Wet and warm autumn weather is keeping the risk of blowfly strike higher than this time last year, according to the latest update from Nadis and Elanco.
As blowflies require temperatures of over 12ºC to lay eggs, Nadis warns that there will remain a real threat from blowfly strike, while current weather conditions persist.
Farmers are advised to stay vigilant, particularly since most treatments applied in summer will not still be offering protection to animals at this stage of the season.
Strike is a serious disease thought to affect more than 80 per cent of UK farms. It is primarily caused by the green bottle fly, which seeks decomposing matter in which to lay eggs. Carcasses, dirty backends, foot rot lesions and open wounds are all candidates for egg laying.
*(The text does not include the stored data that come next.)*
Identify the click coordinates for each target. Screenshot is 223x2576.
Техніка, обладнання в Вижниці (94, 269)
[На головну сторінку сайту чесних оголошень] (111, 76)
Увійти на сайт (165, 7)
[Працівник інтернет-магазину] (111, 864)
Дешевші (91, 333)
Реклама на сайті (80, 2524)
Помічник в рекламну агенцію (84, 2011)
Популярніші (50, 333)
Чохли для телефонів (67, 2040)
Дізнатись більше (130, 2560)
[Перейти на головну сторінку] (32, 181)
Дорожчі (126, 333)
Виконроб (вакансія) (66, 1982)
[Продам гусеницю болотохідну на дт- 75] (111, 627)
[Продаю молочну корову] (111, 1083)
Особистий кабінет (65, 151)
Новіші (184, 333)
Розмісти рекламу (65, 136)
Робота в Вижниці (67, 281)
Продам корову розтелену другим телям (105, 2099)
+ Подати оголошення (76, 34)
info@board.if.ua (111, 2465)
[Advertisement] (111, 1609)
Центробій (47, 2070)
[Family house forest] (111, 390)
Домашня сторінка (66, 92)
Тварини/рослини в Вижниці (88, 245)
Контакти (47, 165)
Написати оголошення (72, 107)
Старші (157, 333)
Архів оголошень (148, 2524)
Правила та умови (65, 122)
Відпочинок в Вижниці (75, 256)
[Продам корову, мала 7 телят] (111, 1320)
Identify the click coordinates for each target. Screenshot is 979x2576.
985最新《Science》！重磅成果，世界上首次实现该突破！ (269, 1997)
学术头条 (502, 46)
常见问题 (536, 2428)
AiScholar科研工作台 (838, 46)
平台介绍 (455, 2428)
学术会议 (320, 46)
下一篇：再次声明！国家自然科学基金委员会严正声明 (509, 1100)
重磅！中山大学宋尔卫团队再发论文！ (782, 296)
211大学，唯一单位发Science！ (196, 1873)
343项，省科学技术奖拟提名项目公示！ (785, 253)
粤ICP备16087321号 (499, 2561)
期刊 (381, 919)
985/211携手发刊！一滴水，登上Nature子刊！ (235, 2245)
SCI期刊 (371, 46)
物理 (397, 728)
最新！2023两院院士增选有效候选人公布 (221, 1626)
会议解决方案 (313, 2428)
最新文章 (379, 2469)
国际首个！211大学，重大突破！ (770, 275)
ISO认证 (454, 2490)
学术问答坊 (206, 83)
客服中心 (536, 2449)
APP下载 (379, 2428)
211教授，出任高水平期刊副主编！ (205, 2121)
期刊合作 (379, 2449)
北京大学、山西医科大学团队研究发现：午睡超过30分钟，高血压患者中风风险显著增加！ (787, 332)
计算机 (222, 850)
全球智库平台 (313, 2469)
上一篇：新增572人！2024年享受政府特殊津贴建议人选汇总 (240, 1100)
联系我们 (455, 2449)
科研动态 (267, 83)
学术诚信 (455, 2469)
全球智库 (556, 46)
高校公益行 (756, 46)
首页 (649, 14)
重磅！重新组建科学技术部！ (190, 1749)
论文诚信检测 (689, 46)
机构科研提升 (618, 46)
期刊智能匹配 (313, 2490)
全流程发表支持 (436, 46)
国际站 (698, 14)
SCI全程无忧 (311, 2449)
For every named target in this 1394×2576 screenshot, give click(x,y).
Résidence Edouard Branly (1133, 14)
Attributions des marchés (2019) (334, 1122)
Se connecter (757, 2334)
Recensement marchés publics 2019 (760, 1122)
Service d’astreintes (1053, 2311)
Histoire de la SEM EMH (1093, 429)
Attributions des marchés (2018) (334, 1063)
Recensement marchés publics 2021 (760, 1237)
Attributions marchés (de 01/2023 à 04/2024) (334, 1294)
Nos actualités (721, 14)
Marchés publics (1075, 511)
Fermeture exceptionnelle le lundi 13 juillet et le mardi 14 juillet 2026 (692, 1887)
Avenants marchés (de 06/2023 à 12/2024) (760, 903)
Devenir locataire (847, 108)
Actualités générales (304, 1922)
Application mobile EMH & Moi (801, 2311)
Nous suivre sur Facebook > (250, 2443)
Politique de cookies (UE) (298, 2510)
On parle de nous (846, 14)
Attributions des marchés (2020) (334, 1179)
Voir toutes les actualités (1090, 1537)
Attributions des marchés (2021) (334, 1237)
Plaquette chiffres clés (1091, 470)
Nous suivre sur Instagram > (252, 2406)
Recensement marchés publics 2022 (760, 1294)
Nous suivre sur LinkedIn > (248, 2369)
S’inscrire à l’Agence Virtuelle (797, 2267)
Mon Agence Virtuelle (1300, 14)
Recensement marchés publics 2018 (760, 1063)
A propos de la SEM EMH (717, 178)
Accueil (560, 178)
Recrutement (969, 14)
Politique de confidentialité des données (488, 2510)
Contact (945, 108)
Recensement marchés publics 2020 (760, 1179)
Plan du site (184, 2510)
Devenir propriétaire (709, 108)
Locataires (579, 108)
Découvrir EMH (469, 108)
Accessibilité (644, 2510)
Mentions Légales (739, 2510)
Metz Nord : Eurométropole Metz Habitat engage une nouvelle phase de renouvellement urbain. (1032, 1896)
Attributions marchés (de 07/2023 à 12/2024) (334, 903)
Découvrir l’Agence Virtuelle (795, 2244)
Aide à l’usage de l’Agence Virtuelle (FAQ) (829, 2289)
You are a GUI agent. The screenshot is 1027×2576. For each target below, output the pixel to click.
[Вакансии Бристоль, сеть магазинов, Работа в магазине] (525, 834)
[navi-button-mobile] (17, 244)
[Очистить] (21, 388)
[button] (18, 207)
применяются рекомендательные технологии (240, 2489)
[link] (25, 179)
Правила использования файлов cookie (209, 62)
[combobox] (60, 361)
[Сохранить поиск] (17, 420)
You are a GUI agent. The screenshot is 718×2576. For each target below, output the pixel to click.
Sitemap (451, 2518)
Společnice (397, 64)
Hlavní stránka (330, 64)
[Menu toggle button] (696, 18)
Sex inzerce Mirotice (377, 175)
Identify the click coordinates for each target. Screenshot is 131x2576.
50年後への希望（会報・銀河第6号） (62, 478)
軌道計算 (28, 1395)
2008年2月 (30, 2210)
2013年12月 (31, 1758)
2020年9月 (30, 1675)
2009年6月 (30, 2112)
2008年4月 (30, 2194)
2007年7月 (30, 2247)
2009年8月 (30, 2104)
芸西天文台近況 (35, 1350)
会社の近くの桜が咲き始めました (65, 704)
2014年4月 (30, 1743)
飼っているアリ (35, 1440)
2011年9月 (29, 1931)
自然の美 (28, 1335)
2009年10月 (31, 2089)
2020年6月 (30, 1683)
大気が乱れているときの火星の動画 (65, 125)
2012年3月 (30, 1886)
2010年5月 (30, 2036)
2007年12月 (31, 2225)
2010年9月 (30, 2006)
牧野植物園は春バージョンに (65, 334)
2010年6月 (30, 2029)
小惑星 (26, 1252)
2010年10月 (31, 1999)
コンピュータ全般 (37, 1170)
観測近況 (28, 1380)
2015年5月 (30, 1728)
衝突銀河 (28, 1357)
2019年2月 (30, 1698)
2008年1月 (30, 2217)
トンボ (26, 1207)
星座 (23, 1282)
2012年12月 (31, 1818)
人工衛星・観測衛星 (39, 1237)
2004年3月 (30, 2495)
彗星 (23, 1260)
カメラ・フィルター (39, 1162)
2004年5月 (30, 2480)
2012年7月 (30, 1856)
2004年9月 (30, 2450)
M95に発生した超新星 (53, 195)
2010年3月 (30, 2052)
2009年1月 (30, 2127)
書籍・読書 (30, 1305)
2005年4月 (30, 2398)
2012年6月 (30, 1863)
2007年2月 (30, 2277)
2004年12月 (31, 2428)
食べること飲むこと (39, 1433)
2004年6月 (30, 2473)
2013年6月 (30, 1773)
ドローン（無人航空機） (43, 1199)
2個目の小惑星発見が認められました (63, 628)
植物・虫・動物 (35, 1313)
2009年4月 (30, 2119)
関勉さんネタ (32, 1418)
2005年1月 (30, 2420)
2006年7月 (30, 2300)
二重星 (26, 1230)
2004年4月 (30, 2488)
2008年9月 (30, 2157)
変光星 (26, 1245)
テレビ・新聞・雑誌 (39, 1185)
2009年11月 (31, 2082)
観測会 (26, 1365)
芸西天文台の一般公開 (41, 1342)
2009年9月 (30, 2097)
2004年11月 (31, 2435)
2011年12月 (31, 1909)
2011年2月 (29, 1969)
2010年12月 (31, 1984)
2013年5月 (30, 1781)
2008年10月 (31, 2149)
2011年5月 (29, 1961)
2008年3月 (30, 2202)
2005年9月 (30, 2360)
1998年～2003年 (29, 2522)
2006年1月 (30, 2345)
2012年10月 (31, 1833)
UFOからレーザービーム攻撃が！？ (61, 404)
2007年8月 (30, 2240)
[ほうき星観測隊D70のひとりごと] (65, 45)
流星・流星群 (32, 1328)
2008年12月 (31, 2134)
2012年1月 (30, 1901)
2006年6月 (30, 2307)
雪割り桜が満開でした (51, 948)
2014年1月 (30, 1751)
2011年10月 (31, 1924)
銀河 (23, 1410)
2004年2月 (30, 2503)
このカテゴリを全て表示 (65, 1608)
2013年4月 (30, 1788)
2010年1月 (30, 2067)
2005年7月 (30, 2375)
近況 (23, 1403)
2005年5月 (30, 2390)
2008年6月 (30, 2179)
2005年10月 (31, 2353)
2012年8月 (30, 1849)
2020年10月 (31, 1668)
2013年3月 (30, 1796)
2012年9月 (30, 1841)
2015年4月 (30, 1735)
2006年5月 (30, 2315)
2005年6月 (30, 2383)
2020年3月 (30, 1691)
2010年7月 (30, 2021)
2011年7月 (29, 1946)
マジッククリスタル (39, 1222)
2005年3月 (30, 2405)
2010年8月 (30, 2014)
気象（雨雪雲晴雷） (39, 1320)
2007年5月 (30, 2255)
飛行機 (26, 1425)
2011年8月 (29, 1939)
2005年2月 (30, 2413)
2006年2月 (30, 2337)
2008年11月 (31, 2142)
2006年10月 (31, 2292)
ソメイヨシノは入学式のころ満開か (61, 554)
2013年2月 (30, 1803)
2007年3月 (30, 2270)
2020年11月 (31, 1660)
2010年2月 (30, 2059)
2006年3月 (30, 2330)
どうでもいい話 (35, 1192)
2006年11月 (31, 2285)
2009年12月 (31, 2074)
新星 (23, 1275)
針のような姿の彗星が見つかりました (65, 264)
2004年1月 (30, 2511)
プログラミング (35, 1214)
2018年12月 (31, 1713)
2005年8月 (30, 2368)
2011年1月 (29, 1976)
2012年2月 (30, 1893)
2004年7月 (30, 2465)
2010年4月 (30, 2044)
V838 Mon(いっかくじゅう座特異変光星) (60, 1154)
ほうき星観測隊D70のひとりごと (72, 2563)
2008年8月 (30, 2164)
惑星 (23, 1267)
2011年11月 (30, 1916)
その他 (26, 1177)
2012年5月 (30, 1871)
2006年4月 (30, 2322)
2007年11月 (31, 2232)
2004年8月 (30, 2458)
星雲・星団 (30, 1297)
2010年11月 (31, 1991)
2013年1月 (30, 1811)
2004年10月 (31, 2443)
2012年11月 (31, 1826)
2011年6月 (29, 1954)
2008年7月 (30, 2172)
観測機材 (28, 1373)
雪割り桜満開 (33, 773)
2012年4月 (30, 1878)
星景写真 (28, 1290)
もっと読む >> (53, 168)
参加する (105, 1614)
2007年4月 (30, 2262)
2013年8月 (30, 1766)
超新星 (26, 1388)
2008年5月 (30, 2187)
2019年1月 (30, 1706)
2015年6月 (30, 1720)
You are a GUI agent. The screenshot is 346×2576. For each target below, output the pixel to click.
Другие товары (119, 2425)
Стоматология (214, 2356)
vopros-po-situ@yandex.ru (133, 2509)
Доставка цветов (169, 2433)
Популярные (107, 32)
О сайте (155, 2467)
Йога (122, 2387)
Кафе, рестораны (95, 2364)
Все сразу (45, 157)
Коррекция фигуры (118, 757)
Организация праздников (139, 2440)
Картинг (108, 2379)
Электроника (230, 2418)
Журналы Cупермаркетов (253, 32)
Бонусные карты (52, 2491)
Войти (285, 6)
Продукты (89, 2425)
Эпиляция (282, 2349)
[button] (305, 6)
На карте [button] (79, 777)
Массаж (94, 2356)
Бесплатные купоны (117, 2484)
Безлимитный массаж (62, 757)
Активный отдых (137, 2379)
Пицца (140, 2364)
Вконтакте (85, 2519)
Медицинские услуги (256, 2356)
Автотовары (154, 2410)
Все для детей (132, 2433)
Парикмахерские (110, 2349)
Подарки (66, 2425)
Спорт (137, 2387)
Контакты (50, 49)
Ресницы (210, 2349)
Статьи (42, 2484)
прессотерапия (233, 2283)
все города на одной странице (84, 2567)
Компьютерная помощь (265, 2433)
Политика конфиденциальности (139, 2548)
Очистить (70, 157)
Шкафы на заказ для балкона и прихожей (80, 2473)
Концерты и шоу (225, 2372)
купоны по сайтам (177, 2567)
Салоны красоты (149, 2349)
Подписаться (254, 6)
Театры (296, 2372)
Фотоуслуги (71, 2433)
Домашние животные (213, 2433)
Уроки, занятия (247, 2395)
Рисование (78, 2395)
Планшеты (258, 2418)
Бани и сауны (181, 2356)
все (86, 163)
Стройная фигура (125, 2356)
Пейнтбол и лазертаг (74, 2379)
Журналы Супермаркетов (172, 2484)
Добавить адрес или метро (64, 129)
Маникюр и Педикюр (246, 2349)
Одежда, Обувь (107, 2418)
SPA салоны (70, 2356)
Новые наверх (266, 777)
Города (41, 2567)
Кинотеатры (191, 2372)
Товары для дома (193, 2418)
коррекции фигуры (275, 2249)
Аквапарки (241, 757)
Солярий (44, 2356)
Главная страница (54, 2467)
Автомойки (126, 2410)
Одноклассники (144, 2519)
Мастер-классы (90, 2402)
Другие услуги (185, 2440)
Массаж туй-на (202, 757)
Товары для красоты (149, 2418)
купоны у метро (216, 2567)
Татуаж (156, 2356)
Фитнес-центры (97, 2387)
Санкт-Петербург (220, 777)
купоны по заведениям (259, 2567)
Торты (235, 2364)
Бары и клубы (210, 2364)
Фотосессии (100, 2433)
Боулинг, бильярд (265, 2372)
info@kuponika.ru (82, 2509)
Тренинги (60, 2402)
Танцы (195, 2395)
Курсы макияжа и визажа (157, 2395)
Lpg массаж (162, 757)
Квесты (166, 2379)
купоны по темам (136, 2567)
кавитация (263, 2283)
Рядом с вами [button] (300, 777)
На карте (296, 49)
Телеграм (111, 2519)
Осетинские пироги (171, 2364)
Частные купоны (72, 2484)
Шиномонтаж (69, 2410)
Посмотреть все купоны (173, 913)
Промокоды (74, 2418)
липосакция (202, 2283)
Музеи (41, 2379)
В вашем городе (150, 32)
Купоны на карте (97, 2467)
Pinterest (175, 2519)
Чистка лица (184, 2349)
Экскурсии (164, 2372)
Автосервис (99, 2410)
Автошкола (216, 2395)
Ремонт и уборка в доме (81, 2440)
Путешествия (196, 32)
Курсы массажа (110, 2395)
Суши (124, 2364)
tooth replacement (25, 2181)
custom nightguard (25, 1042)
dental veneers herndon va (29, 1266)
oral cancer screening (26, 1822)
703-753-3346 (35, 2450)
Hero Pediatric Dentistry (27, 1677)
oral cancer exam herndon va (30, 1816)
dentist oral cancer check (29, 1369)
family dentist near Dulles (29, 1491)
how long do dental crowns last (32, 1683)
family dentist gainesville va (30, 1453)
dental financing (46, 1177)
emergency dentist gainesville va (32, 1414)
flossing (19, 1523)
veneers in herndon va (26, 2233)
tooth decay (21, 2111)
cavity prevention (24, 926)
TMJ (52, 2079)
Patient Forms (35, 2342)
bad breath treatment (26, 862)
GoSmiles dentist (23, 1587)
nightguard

As well as having a serious impact on sheep welfare, 2015 figures suggest that strike costs the sheep industry around £2.2 million a year due to loss of productivity, deaths, fleece damage and treatment costs.
Nadis advises farmers to check flocks carefully at least once a day throughout the blowfly season. Early signs include irritation, nibbling at tail head, increased tail swishing, rubbing and further signs of discomfort in lame animals.
Signs of severe strike include loss of fleece, a discoloured or damp fleece, separation from the flock and death.
To prevent strike, Nadis recommends applying a preventative product, controlling worm burdens, prompt treatment of lame sheep and dagging, clutching and timely shearing to avoid dirty backends. Tail docking in lambs is a debated but accepted procedure to reduce strike in lowland flocks.
Steps can also be taken to manage the fly population – for example using fly traps, prompt disposal of deadstock and grazing more exposed pastures that are less favourable to flies in the high risk periods. Reducing fly populations early on in the year has the biggest impact during the grazing season.